● Exercise: Go line by line through the entries below and copy those containing the string "checkmark".

(Information given begins)

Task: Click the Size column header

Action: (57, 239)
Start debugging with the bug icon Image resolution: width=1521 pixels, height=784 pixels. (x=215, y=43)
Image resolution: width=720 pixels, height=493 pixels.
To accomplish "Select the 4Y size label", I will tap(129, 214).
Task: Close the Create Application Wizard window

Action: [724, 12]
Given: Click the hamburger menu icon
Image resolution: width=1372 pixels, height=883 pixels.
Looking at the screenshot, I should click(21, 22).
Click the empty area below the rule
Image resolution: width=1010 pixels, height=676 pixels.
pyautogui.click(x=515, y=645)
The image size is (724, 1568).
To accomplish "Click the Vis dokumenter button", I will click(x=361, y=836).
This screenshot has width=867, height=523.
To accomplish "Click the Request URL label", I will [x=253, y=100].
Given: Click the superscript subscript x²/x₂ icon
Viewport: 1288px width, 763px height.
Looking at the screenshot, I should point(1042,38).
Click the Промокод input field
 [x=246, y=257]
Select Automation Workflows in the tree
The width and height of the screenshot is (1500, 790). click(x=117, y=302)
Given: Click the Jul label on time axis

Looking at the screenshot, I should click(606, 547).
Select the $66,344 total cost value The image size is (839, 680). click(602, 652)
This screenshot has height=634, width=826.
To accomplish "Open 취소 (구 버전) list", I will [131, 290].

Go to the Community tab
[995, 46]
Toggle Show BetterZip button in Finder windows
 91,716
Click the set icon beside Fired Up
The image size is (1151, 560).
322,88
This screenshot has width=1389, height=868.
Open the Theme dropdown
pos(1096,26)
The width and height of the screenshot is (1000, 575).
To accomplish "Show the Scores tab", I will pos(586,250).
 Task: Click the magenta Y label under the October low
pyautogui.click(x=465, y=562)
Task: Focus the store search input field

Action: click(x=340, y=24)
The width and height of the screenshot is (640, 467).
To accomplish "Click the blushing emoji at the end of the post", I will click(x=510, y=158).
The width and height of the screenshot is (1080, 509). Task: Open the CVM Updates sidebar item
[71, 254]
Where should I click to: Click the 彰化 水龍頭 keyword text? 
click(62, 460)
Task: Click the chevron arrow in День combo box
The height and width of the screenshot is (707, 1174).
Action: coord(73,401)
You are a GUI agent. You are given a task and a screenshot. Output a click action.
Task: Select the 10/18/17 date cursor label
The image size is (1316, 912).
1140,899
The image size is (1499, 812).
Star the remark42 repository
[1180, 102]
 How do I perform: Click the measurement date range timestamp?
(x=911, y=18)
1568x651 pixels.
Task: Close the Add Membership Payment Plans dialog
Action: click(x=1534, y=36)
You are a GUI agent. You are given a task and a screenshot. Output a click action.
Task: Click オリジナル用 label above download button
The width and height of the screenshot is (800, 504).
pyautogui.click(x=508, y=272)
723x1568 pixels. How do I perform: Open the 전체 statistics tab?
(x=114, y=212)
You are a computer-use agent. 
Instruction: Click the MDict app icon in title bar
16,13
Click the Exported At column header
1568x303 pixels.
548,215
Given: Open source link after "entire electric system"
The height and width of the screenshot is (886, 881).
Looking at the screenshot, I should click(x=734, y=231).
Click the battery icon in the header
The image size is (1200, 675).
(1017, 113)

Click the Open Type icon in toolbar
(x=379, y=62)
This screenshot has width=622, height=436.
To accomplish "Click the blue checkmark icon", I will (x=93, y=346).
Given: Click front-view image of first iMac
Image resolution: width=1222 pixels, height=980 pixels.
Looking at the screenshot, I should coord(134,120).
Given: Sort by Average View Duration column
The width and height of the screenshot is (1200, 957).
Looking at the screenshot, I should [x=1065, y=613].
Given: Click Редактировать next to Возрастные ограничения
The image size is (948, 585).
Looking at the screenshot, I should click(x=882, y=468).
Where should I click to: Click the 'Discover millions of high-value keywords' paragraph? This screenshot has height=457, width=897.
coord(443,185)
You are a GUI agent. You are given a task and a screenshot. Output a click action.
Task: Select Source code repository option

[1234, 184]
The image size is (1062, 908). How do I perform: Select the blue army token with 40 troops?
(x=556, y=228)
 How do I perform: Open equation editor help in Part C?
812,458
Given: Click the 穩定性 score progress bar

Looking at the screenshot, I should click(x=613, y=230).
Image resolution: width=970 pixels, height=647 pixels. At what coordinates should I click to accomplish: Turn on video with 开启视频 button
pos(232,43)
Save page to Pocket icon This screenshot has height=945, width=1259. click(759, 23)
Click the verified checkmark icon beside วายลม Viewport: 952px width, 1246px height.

(Information given ends)

● Output for this task:
To accomplish "Click the blue checkmark icon", I will (x=93, y=346).
Click the verified checkmark icon beside วายลม Viewport: 952px width, 1246px height.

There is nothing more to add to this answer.